[EXERCISE BRIEF] With the line containing "Click the April bar in chart" as the start and the line containing "Task: Click the Need By Unspecified value" as the end, transcribe that span of the entries below exactly, including both.

[ENTRIES SHOWN]
========================================

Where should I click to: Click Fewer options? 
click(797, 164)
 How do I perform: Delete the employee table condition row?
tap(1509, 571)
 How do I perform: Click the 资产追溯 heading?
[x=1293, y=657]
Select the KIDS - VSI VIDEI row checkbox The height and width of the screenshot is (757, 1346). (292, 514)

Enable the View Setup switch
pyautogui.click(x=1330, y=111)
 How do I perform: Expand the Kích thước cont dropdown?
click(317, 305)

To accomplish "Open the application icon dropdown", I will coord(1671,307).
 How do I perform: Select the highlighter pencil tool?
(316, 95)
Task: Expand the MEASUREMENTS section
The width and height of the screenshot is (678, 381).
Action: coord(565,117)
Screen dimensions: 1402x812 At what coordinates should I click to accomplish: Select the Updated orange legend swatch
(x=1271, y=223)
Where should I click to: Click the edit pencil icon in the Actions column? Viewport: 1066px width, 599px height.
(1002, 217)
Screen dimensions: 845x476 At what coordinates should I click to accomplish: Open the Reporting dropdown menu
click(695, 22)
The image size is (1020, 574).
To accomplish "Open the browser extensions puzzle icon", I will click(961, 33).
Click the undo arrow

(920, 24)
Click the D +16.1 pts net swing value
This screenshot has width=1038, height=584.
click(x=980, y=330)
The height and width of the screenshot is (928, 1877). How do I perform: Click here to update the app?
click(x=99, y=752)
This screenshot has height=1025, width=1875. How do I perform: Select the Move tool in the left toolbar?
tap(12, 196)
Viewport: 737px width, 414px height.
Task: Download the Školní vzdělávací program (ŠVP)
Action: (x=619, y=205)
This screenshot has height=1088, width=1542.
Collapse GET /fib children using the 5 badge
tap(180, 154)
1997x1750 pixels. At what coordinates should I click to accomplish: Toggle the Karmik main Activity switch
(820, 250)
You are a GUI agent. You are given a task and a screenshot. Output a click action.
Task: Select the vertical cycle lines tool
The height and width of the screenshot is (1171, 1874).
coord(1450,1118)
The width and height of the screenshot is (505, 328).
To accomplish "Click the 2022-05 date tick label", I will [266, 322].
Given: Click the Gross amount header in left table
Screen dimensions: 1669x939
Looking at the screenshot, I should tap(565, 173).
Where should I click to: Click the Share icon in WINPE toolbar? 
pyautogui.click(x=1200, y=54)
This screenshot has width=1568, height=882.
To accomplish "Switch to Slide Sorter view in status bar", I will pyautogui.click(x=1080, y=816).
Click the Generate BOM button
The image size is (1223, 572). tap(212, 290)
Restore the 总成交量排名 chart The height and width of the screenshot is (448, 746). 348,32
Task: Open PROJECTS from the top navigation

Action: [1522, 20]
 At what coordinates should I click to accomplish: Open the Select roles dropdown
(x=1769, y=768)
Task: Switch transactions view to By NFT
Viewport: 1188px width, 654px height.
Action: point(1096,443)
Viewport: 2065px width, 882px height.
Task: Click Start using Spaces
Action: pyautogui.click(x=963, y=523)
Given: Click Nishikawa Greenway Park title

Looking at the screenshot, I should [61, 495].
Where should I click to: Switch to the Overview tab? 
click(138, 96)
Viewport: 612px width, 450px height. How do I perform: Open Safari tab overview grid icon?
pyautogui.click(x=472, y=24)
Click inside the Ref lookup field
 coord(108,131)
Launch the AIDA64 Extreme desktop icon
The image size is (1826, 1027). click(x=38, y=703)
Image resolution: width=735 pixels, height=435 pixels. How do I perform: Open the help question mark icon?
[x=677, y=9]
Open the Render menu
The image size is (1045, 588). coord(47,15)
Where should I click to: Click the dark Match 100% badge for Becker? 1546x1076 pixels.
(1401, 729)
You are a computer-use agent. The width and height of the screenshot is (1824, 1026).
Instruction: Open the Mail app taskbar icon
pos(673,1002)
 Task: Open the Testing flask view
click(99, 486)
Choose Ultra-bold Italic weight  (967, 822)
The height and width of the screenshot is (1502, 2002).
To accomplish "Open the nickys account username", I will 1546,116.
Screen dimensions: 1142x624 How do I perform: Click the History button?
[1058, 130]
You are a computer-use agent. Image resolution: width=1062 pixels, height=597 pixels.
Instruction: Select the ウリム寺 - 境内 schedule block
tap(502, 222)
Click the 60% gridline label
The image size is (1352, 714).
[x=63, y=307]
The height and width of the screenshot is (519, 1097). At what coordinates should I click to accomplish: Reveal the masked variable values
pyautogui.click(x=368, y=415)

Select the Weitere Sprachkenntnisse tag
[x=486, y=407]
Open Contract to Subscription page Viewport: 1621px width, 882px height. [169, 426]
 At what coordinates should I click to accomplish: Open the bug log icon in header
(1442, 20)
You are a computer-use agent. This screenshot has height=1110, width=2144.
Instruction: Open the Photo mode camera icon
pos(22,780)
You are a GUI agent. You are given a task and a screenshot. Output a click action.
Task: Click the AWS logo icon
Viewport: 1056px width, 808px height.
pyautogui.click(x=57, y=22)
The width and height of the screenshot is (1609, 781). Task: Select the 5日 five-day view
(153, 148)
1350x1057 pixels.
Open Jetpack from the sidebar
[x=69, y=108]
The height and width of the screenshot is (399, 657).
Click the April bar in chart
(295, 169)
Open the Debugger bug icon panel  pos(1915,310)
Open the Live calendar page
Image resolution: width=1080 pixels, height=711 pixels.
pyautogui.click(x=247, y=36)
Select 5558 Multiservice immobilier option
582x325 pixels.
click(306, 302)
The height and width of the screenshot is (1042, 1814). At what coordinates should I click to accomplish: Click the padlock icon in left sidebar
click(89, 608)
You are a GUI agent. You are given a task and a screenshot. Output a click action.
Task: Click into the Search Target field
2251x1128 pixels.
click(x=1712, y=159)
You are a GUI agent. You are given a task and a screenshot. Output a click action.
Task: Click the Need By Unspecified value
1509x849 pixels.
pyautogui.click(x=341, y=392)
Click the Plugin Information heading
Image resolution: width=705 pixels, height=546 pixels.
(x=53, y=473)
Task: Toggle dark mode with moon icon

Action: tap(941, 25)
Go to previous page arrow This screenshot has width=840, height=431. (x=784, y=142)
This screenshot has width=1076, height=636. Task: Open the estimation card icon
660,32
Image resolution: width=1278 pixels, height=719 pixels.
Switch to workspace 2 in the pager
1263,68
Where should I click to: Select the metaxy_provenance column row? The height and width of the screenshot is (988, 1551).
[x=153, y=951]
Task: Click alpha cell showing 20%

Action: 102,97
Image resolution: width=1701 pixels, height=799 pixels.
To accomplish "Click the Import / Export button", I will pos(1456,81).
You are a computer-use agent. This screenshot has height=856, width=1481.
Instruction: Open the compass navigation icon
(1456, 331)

========================================

[THE COMPLETED TASK]
Click the April bar in chart
(295, 169)
Open the Debugger bug icon panel  pos(1915,310)
Open the Live calendar page
Image resolution: width=1080 pixels, height=711 pixels.
pyautogui.click(x=247, y=36)
Select 5558 Multiservice immobilier option
582x325 pixels.
click(306, 302)
The height and width of the screenshot is (1042, 1814). At what coordinates should I click to accomplish: Click the padlock icon in left sidebar
click(89, 608)
You are a GUI agent. You are given a task and a screenshot. Output a click action.
Task: Click into the Search Target field
2251x1128 pixels.
click(x=1712, y=159)
You are a GUI agent. You are given a task and a screenshot. Output a click action.
Task: Click the Need By Unspecified value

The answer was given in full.